- _Texto mostrado_:
Descendiente de una estirpe aristocrática y elitista vasca, Lola Churruca, viuda desde muy joven, educó sola a sus dos hijos, Emilio y Santiago, y era una mujer espléndida, guapísima y con una fortaleza inusitada. A Emilio, ingresado en esa fecha del 11 de abril de 2018, le dolió muchísimo no poder acudir al sepelio de su madre. La adoraba, era el hijo atento que la visitaba todas las semanas y vigilaba constantemente a sus médicos y enfermeras. «Mi madre me coge de la mano, ¿tú crees que se entera de algo?», se preguntaba a menudo ante la dolencia ya degenerativa que la aquejaba.
De aquellos días, recuerdo muy bien sus conversaciones en la habitación del Hospital Rúber Internacional y cómo sus hijos hablaban del tratamiento. «Está reunido el consejo de regencia, pero en mi presencia», ironizaba ante los cuatro. Le operaron, salió estupendo y siguió con su intrépido ritmo vital. Viajaba con frecuencia, la última vez hizo una excursión a Doñana y visitó los archivos del Ducado de Medina Sidonia. Era un hombre culto, hablaba inglés, francés e italiano a la perfección, era miembro de la Trilateral europea y de la Real Academia de Ciencias Morales y Políticas. Tenía amigos en todos los partidos, pero sufrió los zarpazos de algunos carroñeros que le abocaron a un injusto proceso judicial. Ni siquiera entonces perdió su dignidad, en aquel despacho del prestigioso penalista Horacio Oliva, dónde diseñó con esmero su defensa. El día que el Tribunal Supremo le exoneró de todo, con un contundente fallo en el que sentenció que jamás causó un daño patrimonial al Banco, Emilio lo acogió con humildad y señorío. Era tierno con los suyos, pero frío, sumamente gélido con los adversarios, aunque desde la distancia. Tenía la gallardía de no necesitar la venganza.

Entradas de datos recopiladas

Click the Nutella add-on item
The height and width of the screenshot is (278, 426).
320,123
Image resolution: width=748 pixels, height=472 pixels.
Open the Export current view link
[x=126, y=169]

- _Consigna_: Escribe completo el texto sobre Emilio y su madre, Lola Churruca, sin cambiar nada.

- _Tarea resuelta_:
Descendiente de una estirpe aristocrática y elitista vasca, Lola Churruca, viuda desde muy joven, educó sola a sus dos hijos, Emilio y Santiago, y era una mujer espléndida, guapísima y con una fortaleza inusitada. A Emilio, ingresado en esa fecha del 11 de abril de 2018, le dolió muchísimo no poder acudir al sepelio de su madre. La adoraba, era el hijo atento que la visitaba todas las semanas y vigilaba constantemente a sus médicos y enfermeras. «Mi madre me coge de la mano, ¿tú crees que se entera de algo?», se preguntaba a menudo ante la dolencia ya degenerativa que la aquejaba.
De aquellos días, recuerdo muy bien sus conversaciones en la habitación del Hospital Rúber Internacional y cómo sus hijos hablaban del tratamiento. «Está reunido el consejo de regencia, pero en mi presencia», ironizaba ante los cuatro. Le operaron, salió estupendo y siguió con su intrépido ritmo vital. Viajaba con frecuencia, la última vez hizo una excursión a Doñana y visitó los archivos del Ducado de Medina Sidonia. Era un hombre culto, hablaba inglés, francés e italiano a la perfección, era miembro de la Trilateral europea y de la Real Academia de Ciencias Morales y Políticas. Tenía amigos en todos los partidos, pero sufrió los zarpazos de algunos carroñeros que le abocaron a un injusto proceso judicial. Ni siquiera entonces perdió su dignidad, en aquel despacho del prestigioso penalista Horacio Oliva, dónde diseñó con esmero su defensa. El día que el Tribunal Supremo le exoneró de todo, con un contundente fallo en el que sentenció que jamás causó un daño patrimonial al Banco, Emilio lo acogió con humildad y señorío. Era tierno con los suyos, pero frío, sumamente gélido con los adversarios, aunque desde la distancia. Tenía la gallardía de no necesitar la venganza.